▶ Quoted passage:
######

Why Wisconsin Is the Most Fascinating State in American Politics - 8 minutes read
Wisconsin has long been a crucible of American politics. It remains so now.
It’s where two once-powerful senators, Joseph McCarthy and Robert La Follette, defined two of the major themes we still see playing out today — what the historian Richard Hofstadter called the “paranoid style,” in McCarthy’s case, and progressivism in La Follette’s.
It’s a place that has also proved time and again that elections have consequences. McCarthy won his Senate seat in the 1946 midterms amid a backlash against President Harry Truman, who was struggling to control the soaring price of meat as the country adjusted to a peacetime economy. He ousted Robert La Follette Jr., who had essentially inherited his father’s Senate seat.
Four years later, McCarthy used his new platform to begin his infamous anti-communist crusade — persecuting supposed communists inside the federal government, Hollywood and the liberal intelligentsia across the country. His rise came to an end after a lawyer for one of his targets, Joseph Welch, rounded on him with one of the most famous lines ever delivered during a congressional hearing: “Have you no sense of decency, sir, at long last?”
The state’s modern political geography, which is rooted in this history, as well as deep-seated patterns of ethnic migration and economic development, is as fascinating as it is complex.
La Follette’s old base in Madison, the capital and a teeming college town, dominates the middle south of the state like a kind of Midwestern Berkeley. But unlike in periwinkle-blue coastal California, Madison and Milwaukee — the state’s largest city, which is about 90 minutes to the east along the shores of Lake Michigan — are surrounded by a vast ocean of scarlet.

######

▶ Required tasks:
1: In the Wisconsin politics article, why did McCarthy win his Senate seat in the 1946 midterms? Answer in one to three sentences.
2: According to the Wisconsin politics article, how far is Milwaukee from Madison, and in which direction?
3: Continue the article on Wisconsin politics from the point where it stops.

▶ Information supplied:
######

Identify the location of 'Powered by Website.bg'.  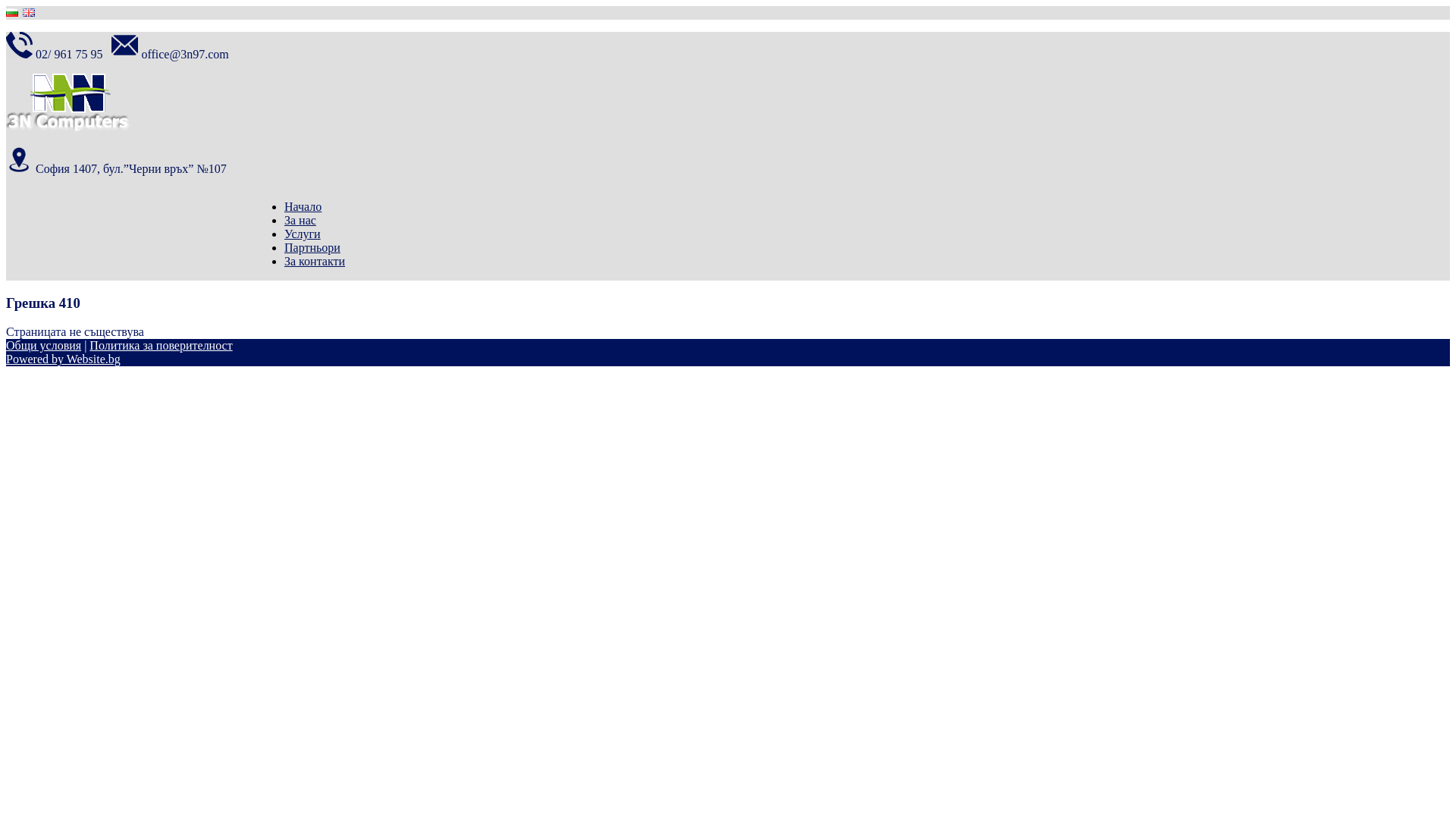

######

▶ The responses:
1: McCarthy won amid a backlash against President Harry Truman. Truman was struggling to control the soaring price of meat as the country adjusted to a peacetime economy.

2: Milwaukee is about 90 minutes to the east of Madison.

3:
Much of the state remains rural and conservative — McCarthy and Trump country.
And as in much of the United States, even smaller Wisconsin cities like Green Bay (the home of the Packers), Eau Claire (a fiercely contested political battleground), Janesville (the home of Paul Ryan, the former House speaker), Kenosha (the hometown of Reince Priebus, the sometime ally and former aide to Donald Trump) and Oshkosh (the home and political base of Senator Ron Johnson) have gone blue in recent decades.
The so-called W.O.W. counties around Milwaukee — Waukesha, Ozaukee and Washington — are the historical strongholds of suburban G.O.P. power, and political pundits and forecasters watch election trends there closely to tease out any potential national implications. Other portions of the northwestern area of the state are essentially suburbs of Minneapolis, and tend to toggle between the parties from election to election.
The Republican Party’s origins can be traced to Ripon, Wis., where disaffected members of the Whig Party met in 1854 as they planned a new party with an anti-slavery platform. The party’s early leaders were also disgusted by what they called the “tyranny” of Andrew Jackson, a populist Democrat who built a political machine that ran roughshod over the traditional ways politics was done in America.
On Tuesday, the state held its primaries, and the results were classic Wisconsin: Republicans chose Tim Michels, a Trump-aligned “Stop-the-Steal” guy, as their nominee to face Gov. Tony Evers, the Democratic incumbent, over Rebecca Kleefisch, the establishment favorite. Robin Vos, the Assembly speaker who has tilted to the right on election issues but who refused to help Trump overturn the results of the 2020 presidential election, barely held on to his seat.
To understand what’s happening, I badgered Reid Epstein, my colleague on the politics team. Reid has forgotten more Wisconsin political lore than most of us have ever absorbed, and here, he gives us some perspective on why the state has become such a bitterly contested ground zero for American democracy.
Our conversation, lightly edited for length and clarity:
You started your journalism career in Milwaukee, if I’m not mistaken. Give us a sense of what’s changed about Wisconsin politics in the years you’ve been covering the state.
In Waukesha, actually. Back in 2002, The Milwaukee Journal Sentinel still had bureaus covering the Milwaukee suburbs, and that’s where I had my first job, covering a handful of municipalities and school districts in Waukesha County.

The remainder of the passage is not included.